President Barack Obama has the upper hand in the fierce struggle over immigration now taking shape, with a veto pen ready to kill any Republican move to reverse his executive order, Democrats united behind him and GOP congressional leaders desperate to squelch talk of a government shutdown or even impeachment.
With the public favoring changes in the current immigration system, the Republicans' best short-term response appears to be purely rhetorical: that the president is granting amnesty to millions, and exceeding his constitutional authority in the process. Beyond that, their hopes of reversing his policies appear to be either a years-long lawsuit or the 2016 presidential election.
Neither of those is likely to satisfy the tea party adherents in Congress — or the Republican presidential contenders vying for support among party activists who will play an outsized role in early primaries and caucuses just over a year away.
"We alone, I say it openly, we the Senate are waiting in our duty to stop this lawless administration and its unconstitutional amnesty," said one of them, Sen. Ted Cruz of Texas. In remarks on the Senate floor, according to his office, he was channeling Cicero, the ancient Roman orator.
In a portion of the oration that Cruz did not mention, Cicero referred to a Roman Senate decree calling for a conspirator against the Roman republic "to be put to death this instant."
More than 2,000 years later, impeachment in the House and a trial in the Senate stand as the sole established remedy against high crimes and misdemeanors by any president.
House Speaker John Boehner and Senate leader Mitch McConnell want none of that. Nor are they interested in provoking a government shutdown as a way to block spending needed to carry out Obama's order, viewing that as a poor way to embark on a new era of Republican control of Congress.
"We're considering a variety of options. But make no mistake. When the newly elected representatives of the people take their seats, they will act," said McConnell, who will become majority leader when his party assumes control of the Senate in January.
Led by Boehner, House Republicans on Friday filed a lawsuit accusing Obama of abusing his authority in the implementation of the health care law. Officials say the immigration executive order could be added, but it is unclear how long a final judgment might take or who will be sitting in the Oval Office when it does.
In the interim, Democrats interrupted their squabbling over dispiriting midterm election losses. "The last two weeks haven't been great weeks for us," said New York Rep. Joe Crowley. "The president is about to change that."
The political debate is well underway, although the two parties seem to be appealing to different segments of the electorate. Polls show that the country as a whole and especially Hispanics favor allowing immigrants to remain in the country and work even if here illegally. Conservatives tend to prefer deportation.
"The critics are going to call it amnesty," Sen. Dick Durbin, D-Ill., predicted correctly on Thursday in advance of Obama's speech. "But as Sen. Rubio has reminded us, doing nothing — leaving the current system in place — is amnesty."
That was a reference to Florida Sen. Marco Rubio, a potential GOP presidential contender who was a leader in passing a bipartisan immigration bill that cleared the Senate, 68-32, in 2013. The measure included a pathway to citizenship for millions of immigrants living in the country illegally.
Obama's order didn't go that far.
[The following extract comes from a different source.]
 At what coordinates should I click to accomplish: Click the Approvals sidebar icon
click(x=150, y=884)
It calls for suspending the threat of deportation for millions, but without the promise of a green card that bestows permanent legal status, much less citizenship.
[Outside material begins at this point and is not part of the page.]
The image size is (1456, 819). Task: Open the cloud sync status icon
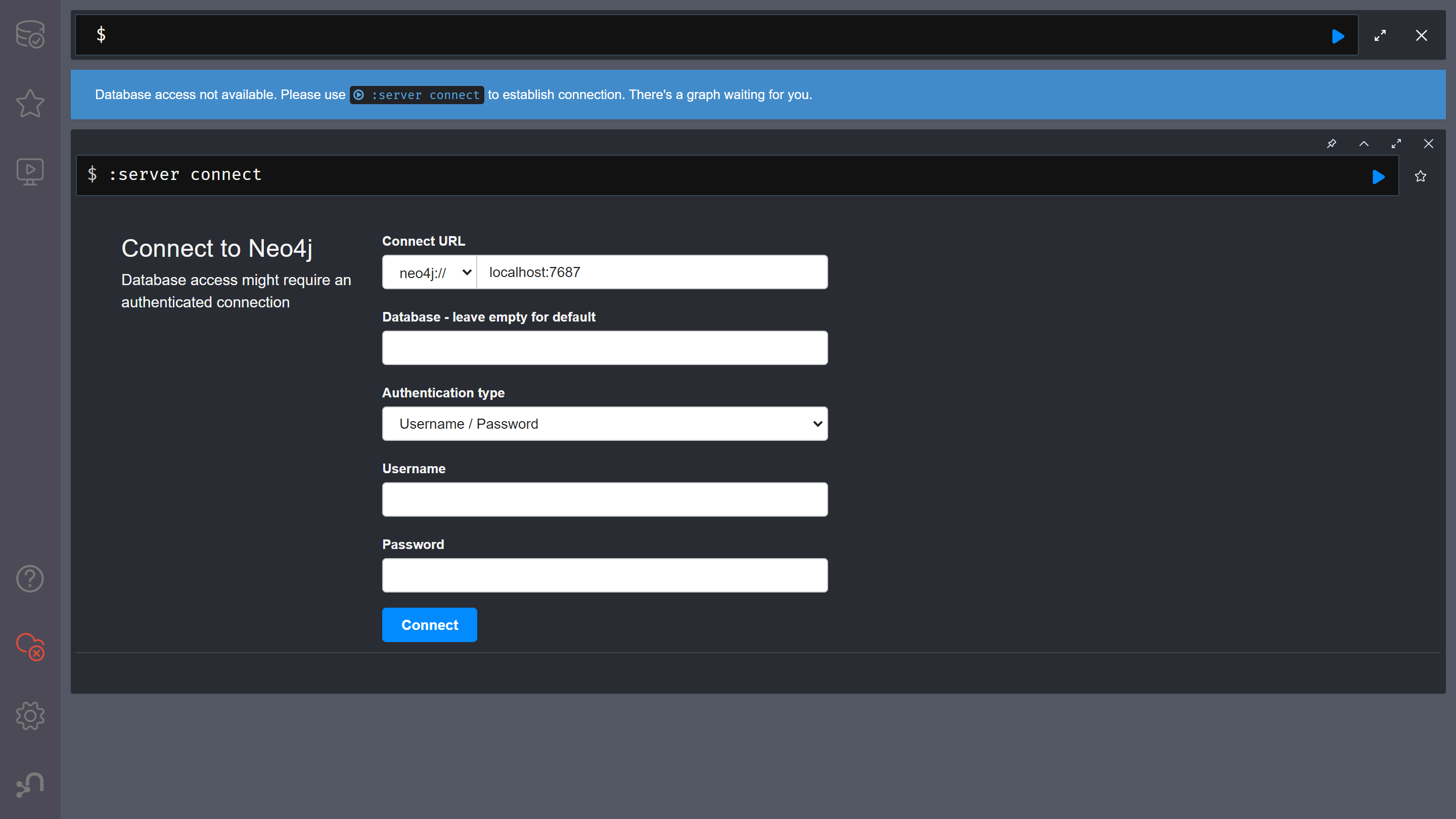(30, 647)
Republicans also argue that Obama is forfeiting any chance of being able to work with Congress to achieve immigration reform.
Democrats counter that it's been about 17 months since the Senate passed the bipartisan bill.
Since then, opponents in the House have pressured Boehner successfully not to allow it to come to a vote. They also extracted a promise from him not to allow compromise negotiations with the Senate on any other measure that might ease current restrictions on immigrants.
In the hours before Obama acted, Republicans forecast bad outcomes.
"This is ... a major boon to the cartels and other gangs who control Mexico's smuggling networks. And it will almost certainly lead to thousands of people who've committed crimes in this country gaining legal status," said Texas Sen. John Cornyn.
Senate Majority Leader Harry Reid, D-Nev., envisioned a different outcome when asked if a future Republican president might reverse Obama's actions, potentially subjecting millions who step forward now to get work permits to being deported in the future.
"I wish that person luck," Reid said.
EDITOR'S NOTE — David Espo covers Congress and politics for The Associated Press.